#!/bin/bash #SBATCH --reservation=POPS-1374 # A whole idle 105 GB node #SBATCH --mem-per-cpu=25G # Just under 1/4 of the memory #SBATCH --ntasks=1 #SBATCH --cpus-per-task=1 #SBATCH --threads-per-core=1 #SBATCH --array=1-4 # should be able to run 4 of these at once. #SBATCH --time=1 CGROUPMEM=$(cat /sys/fs/cgroup/memory/$(cat /proc/$$/cgroup | awk -F: '/memory/ {print $3}')/memory.limit_in_bytes) echo "Job $SLURM_ARRAY_TASK_ID on $HOSTNAME at $(date) allowed to use $(($CGROUPMEM/(1024**3))) GB" sleep 30 # so we can see the overlap of these 4 jobs # Result on Mahuika, with # - 20.11.4, # - cons_res # - CR_Core_Memory,CR_ONE_TASK_PER_CORE,OTHER_CONS_RES # - hyperthreading enabled # # Only 3 jobs start at once, the 4th waits 30 seconds, consistent with planning # for 25 GB per job, and counting running jobs as consuming 25 GB, but testing # for 50 GB free when trying to launch. # ReqTRES and AllocTRES show 25 GB, but their cgroup memory.limit_in_bytes is # 50 GB. # 3 jobs * 50 GB/job = 150 GB > 105 GB. So no protection against system OOM.
Recent changes to take note of: [The recent change to AllocTRES - https://github.com/SchedMD/slurm/commit/49a7d7f9fb9d554c3f51a33bc5de3bb3e9249a35] Unchanged slurmd code calculating memory limit independently - https://github.com/SchedMD/slurm/blob/46b4748c45e923d4a7006281c08920e413f27f82/src/slurmd/slurmd/req.c#L1187
Related Bug case: # 5562 - raised by B. Gilmer (Cray)
My test script above doesn't work properly when JobAcctGatherType=jobacct_gather/cgroup.
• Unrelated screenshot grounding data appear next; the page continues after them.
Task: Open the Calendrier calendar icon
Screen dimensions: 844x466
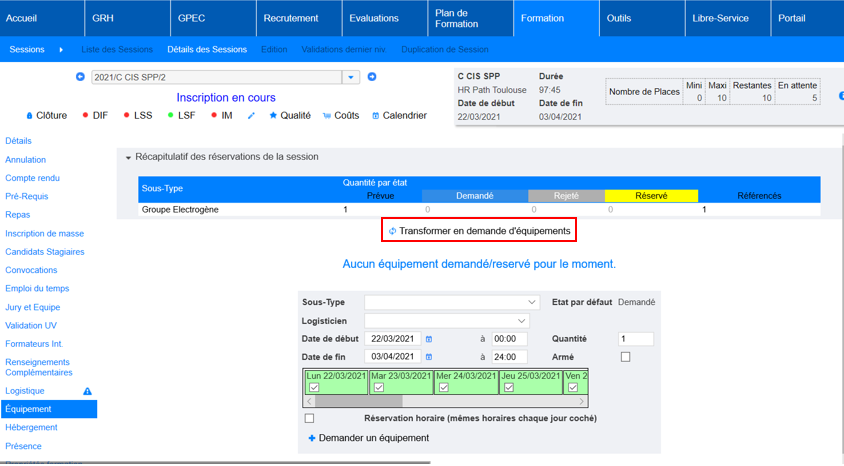Action: tap(376, 116)
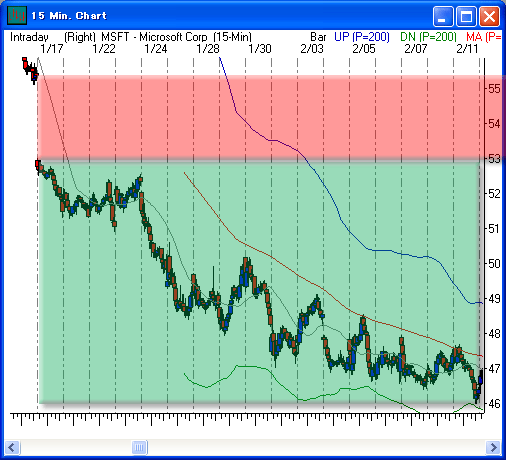Click the red MA legend label
Screen dimensions: 506x460
[484, 37]
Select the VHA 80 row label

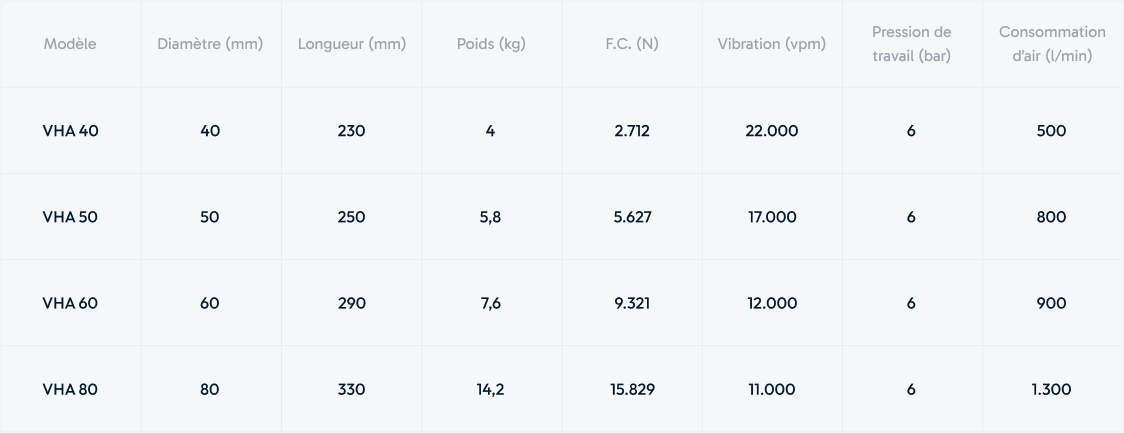(x=70, y=389)
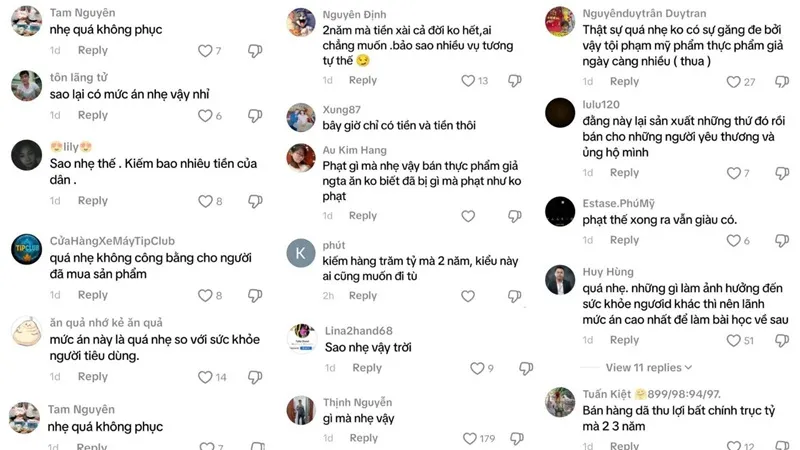Reply to ăn quả nhớ kẻ ăn quả
Viewport: 800px width, 450px height.
click(93, 376)
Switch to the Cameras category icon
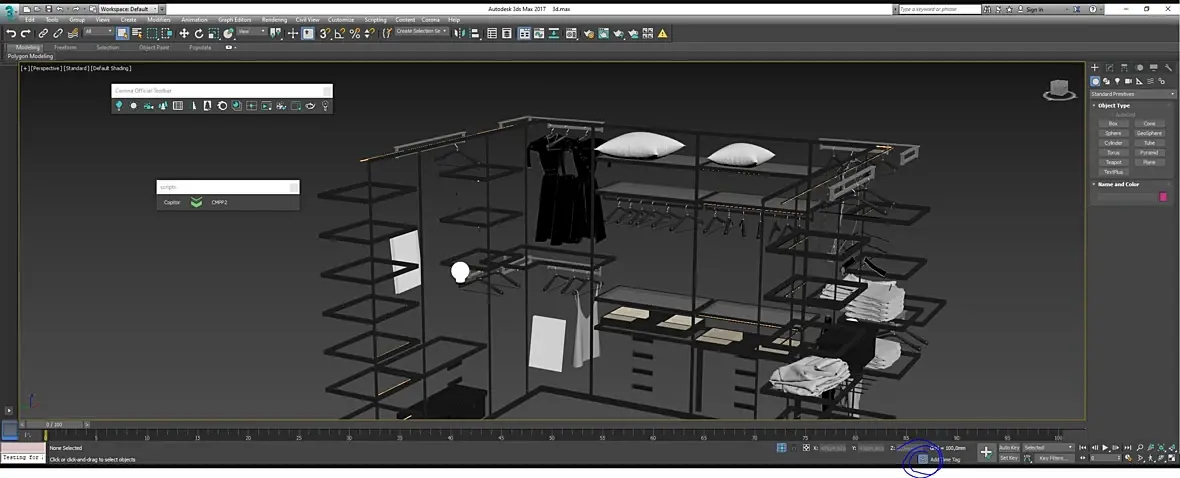 tap(1128, 81)
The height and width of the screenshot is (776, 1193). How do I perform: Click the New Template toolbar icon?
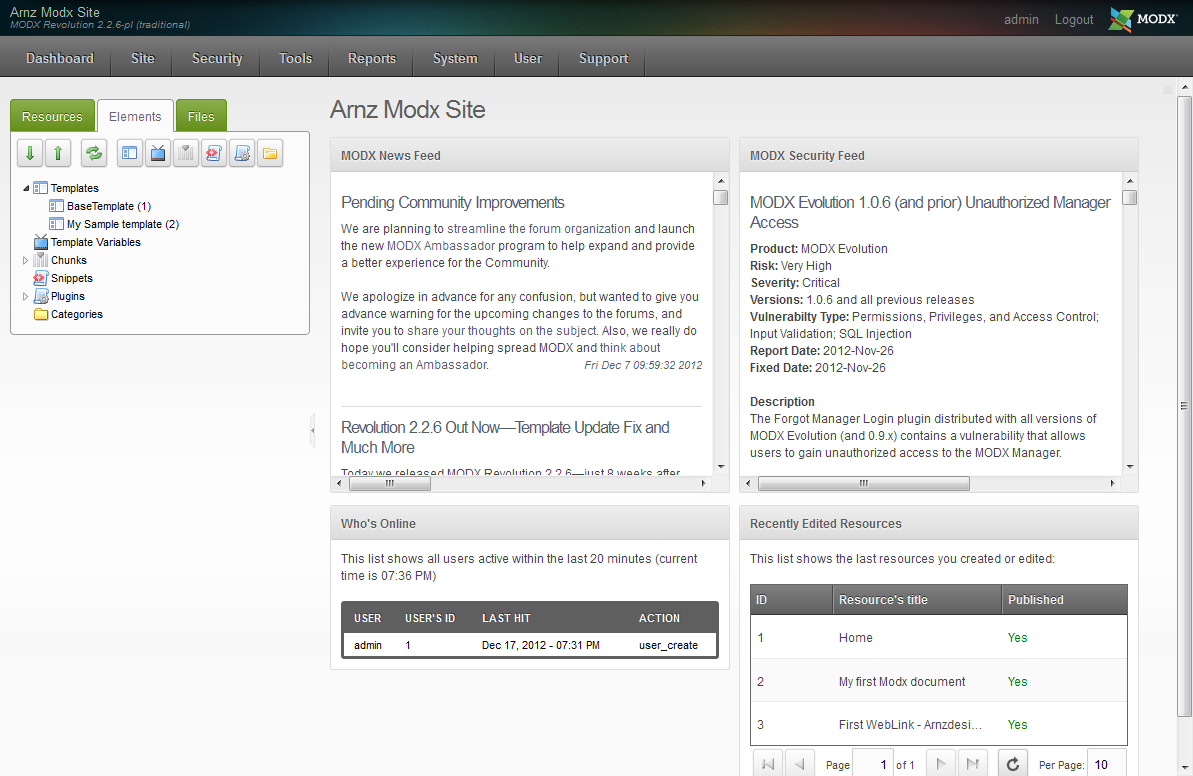click(x=130, y=153)
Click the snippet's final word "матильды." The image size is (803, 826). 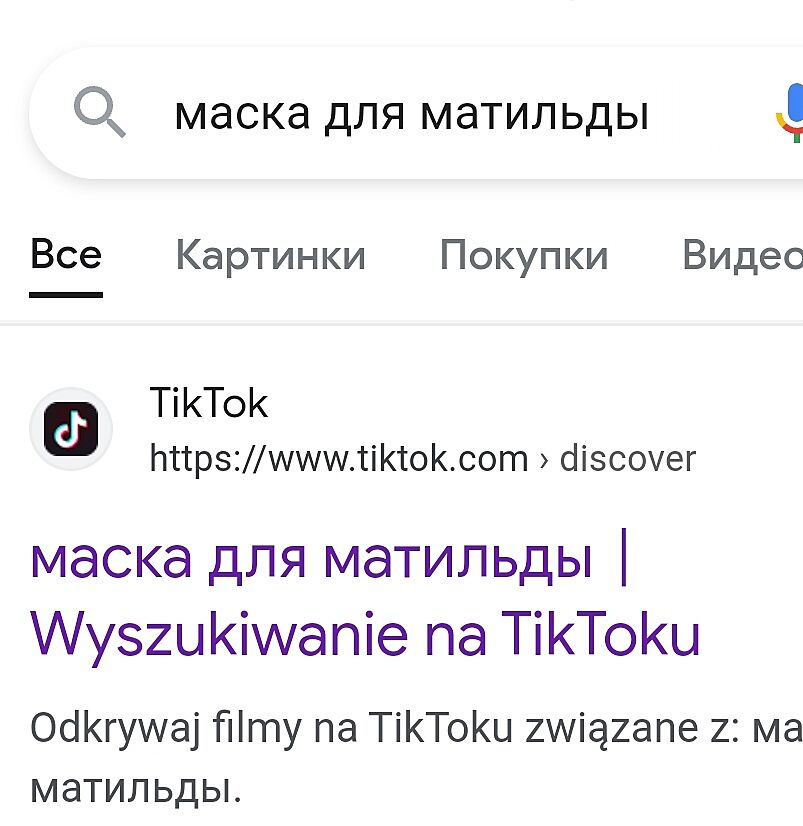coord(136,790)
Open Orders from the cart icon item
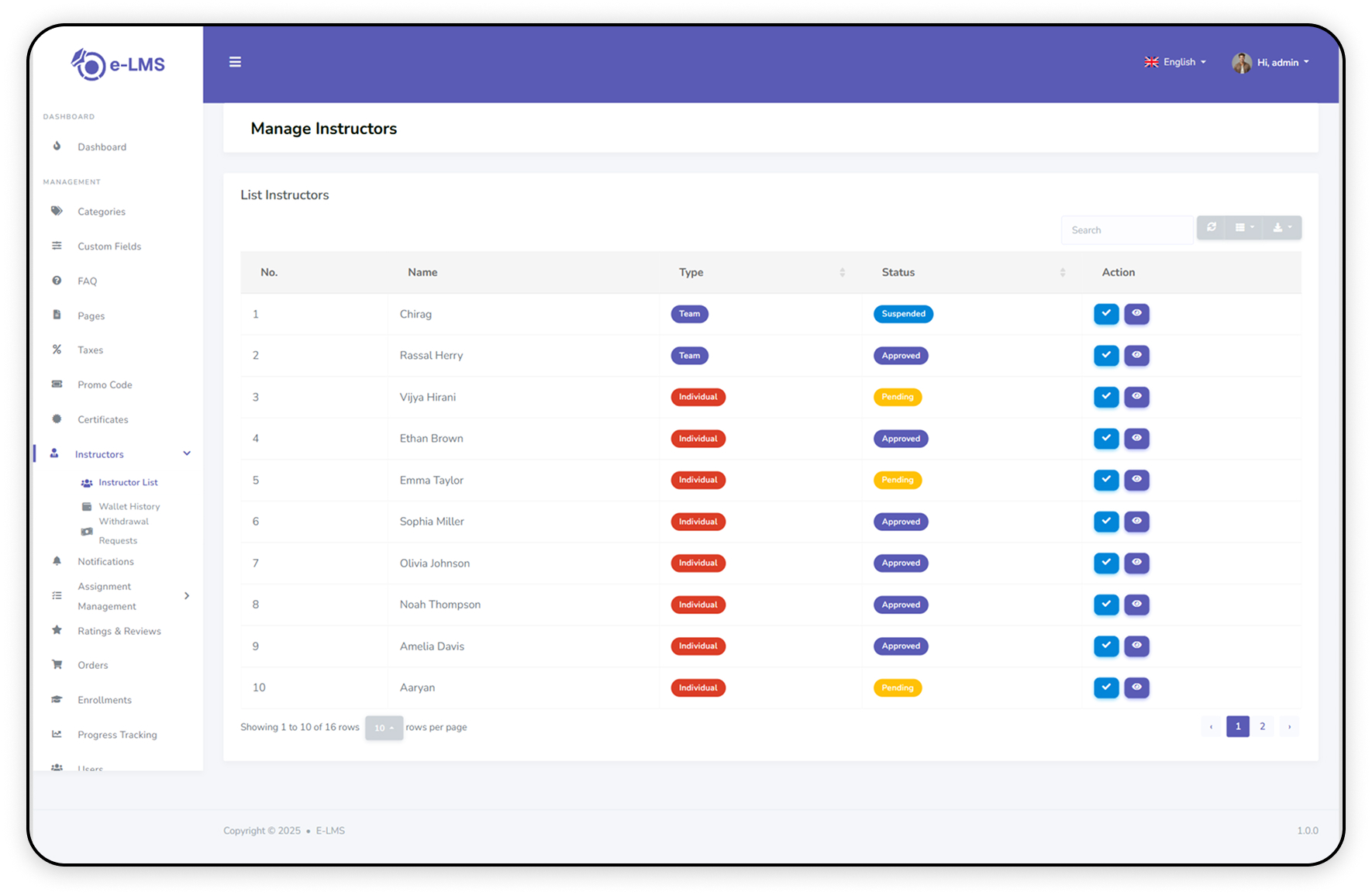This screenshot has width=1372, height=896. 92,665
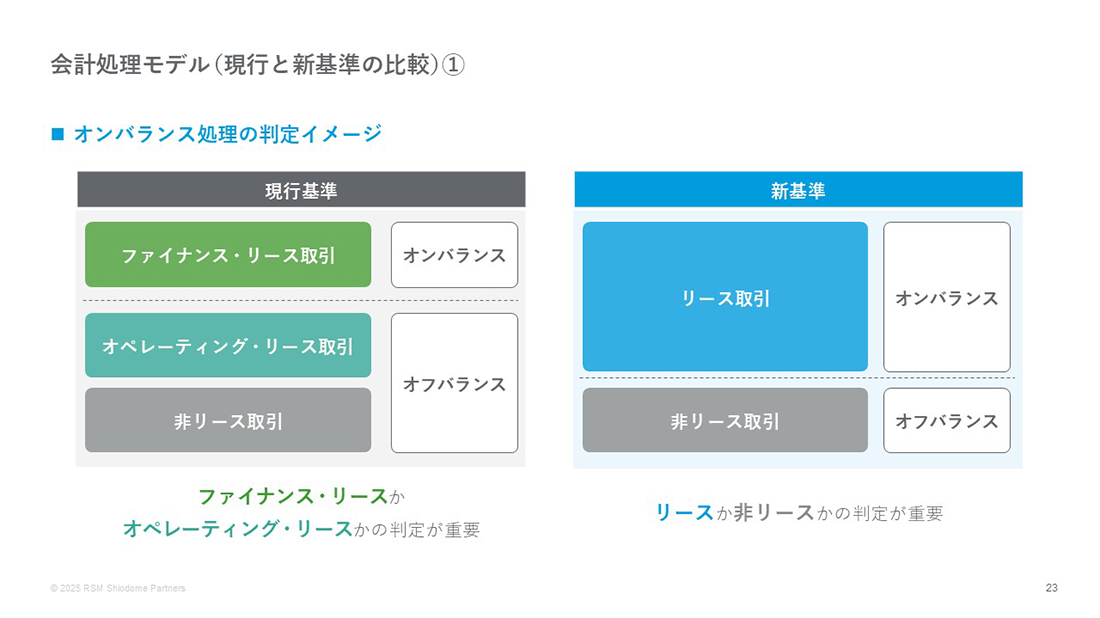Click the リースか非リースかの判定が重要 caption

coord(799,513)
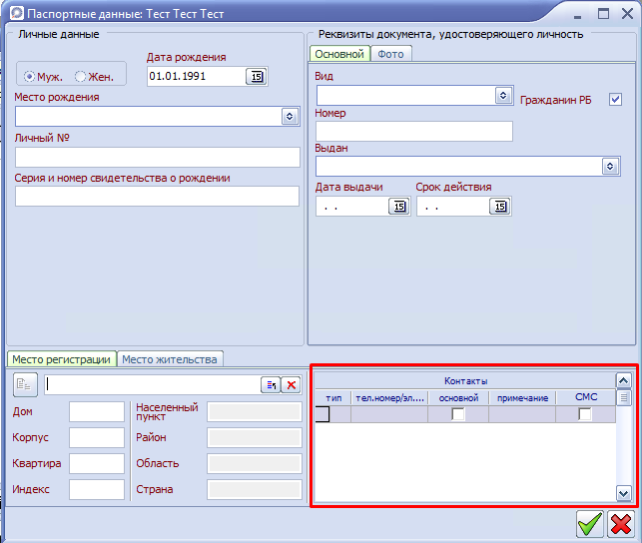The width and height of the screenshot is (642, 543).
Task: Expand the Выдан dropdown
Action: click(609, 167)
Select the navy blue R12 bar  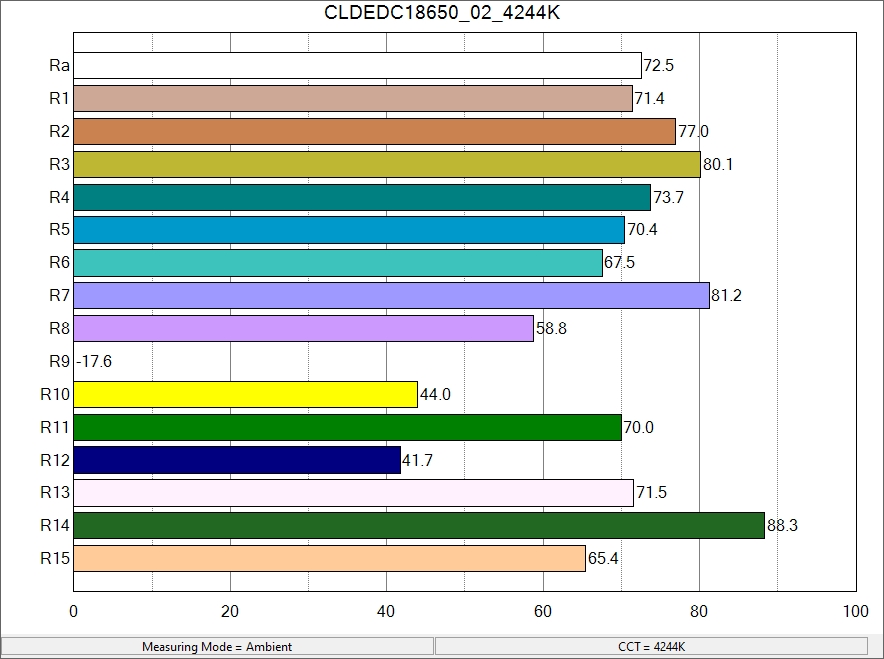pos(237,461)
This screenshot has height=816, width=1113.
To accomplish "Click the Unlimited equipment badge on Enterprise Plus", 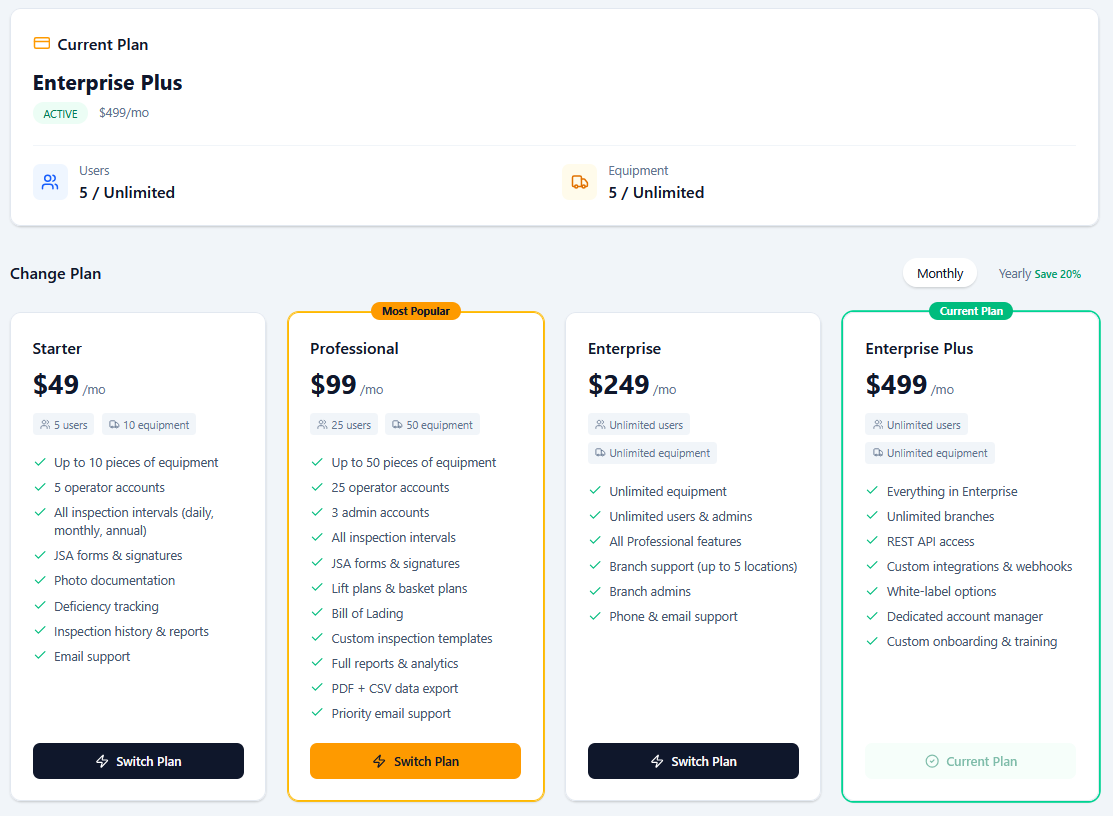I will [x=929, y=453].
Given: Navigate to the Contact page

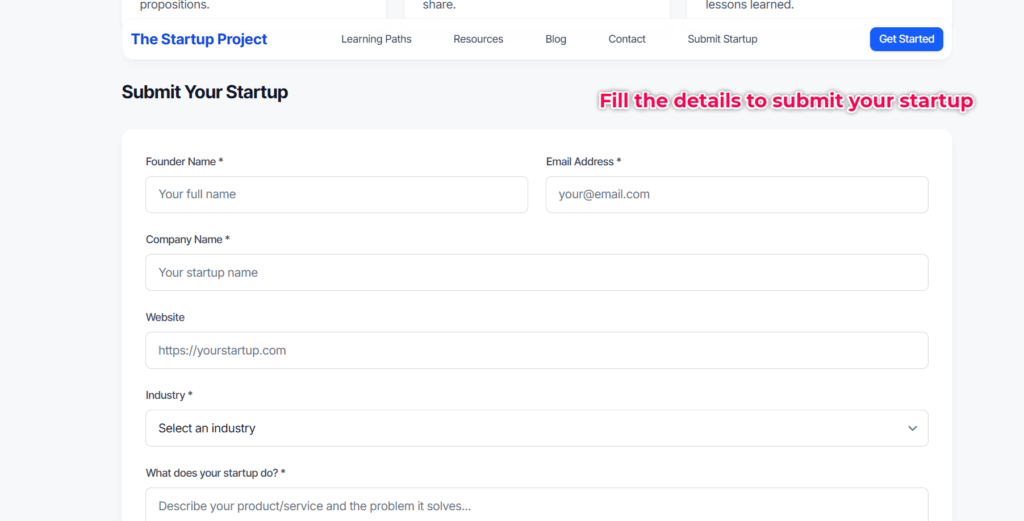Looking at the screenshot, I should [x=627, y=39].
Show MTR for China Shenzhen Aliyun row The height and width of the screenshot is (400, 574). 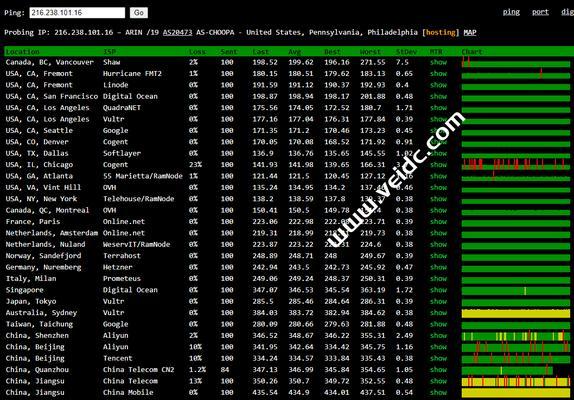click(x=438, y=335)
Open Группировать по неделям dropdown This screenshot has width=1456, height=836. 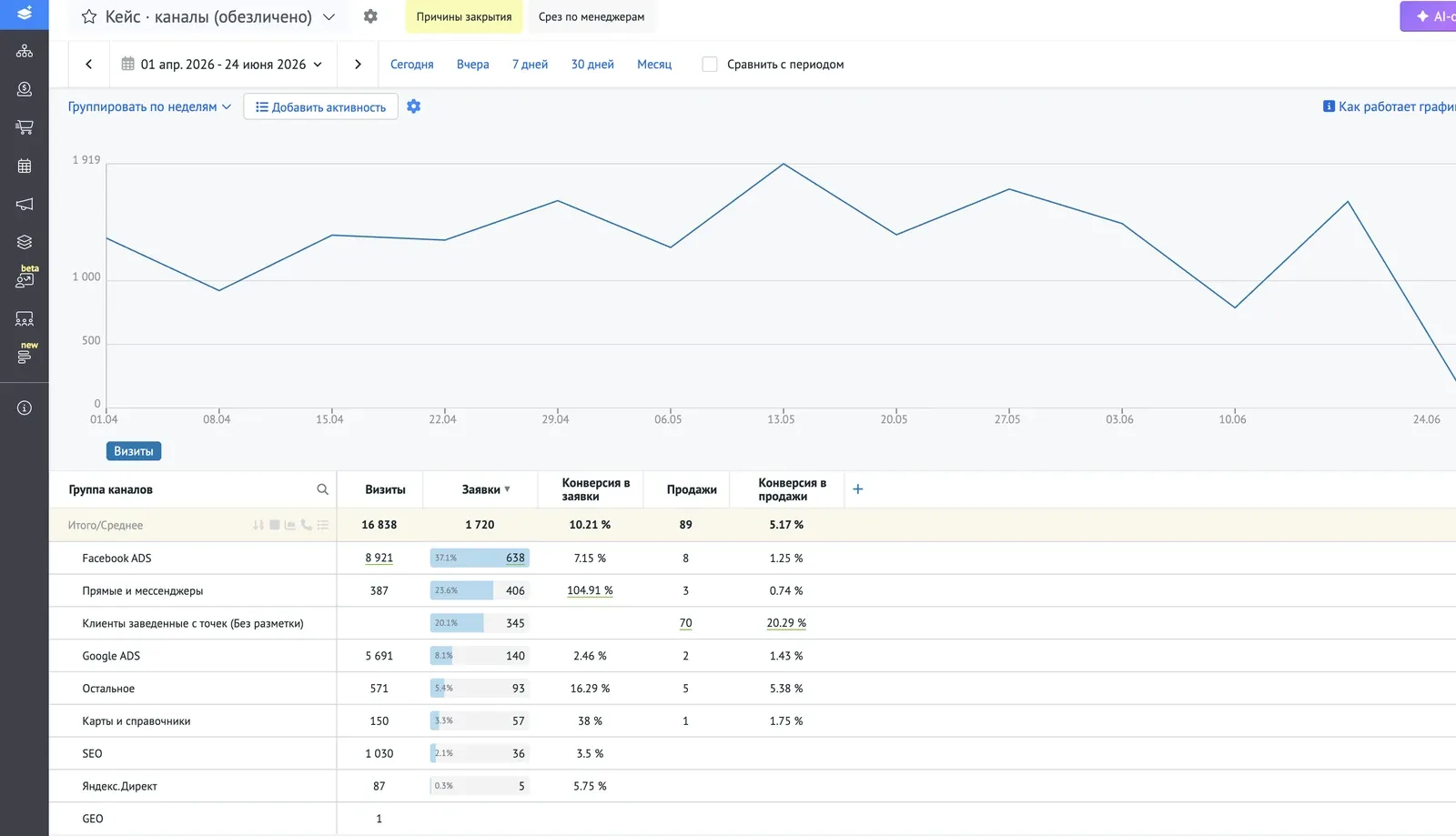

So I have since replaced /sys/fs/cgroup/memory/$(cat /proc/$$/cgroup | awk -F: '/memory/ {print $3}')/memory.limit_in_bytes with /sys/fs/cgroup/memory/slurm/uid_$UID/job_$SLURM_JOB_ID/memory.limit_in_bytes
Hi there: Has this been looked into, please? Cheers, Tony
Regarding this minor aspect of the reported behaviour: > Only 3 jobs start at once, the 4th waits 30 seconds, consistent with > planning for 25 GB per job, and counting running jobs as consuming 25 GB, > but testing for 50 GB free when trying to launch. When we remove CR_ONE_TASK_PER_CORE this changes to a less surprising 4 jobs starting at once, consistent with 25 GB being used at all stages. The odd behaviour with CR_ONE_TASK_PER_CORE present probably belongs on its own ticket (or ticket 5562) rather than this one. More importantly: With or without CR_ONE_TASK_PER_CORE, OTHER_CONS_RES, or cons_tres, the cgroup memory limits get set twice as high as they should be when --threads-per-core=1.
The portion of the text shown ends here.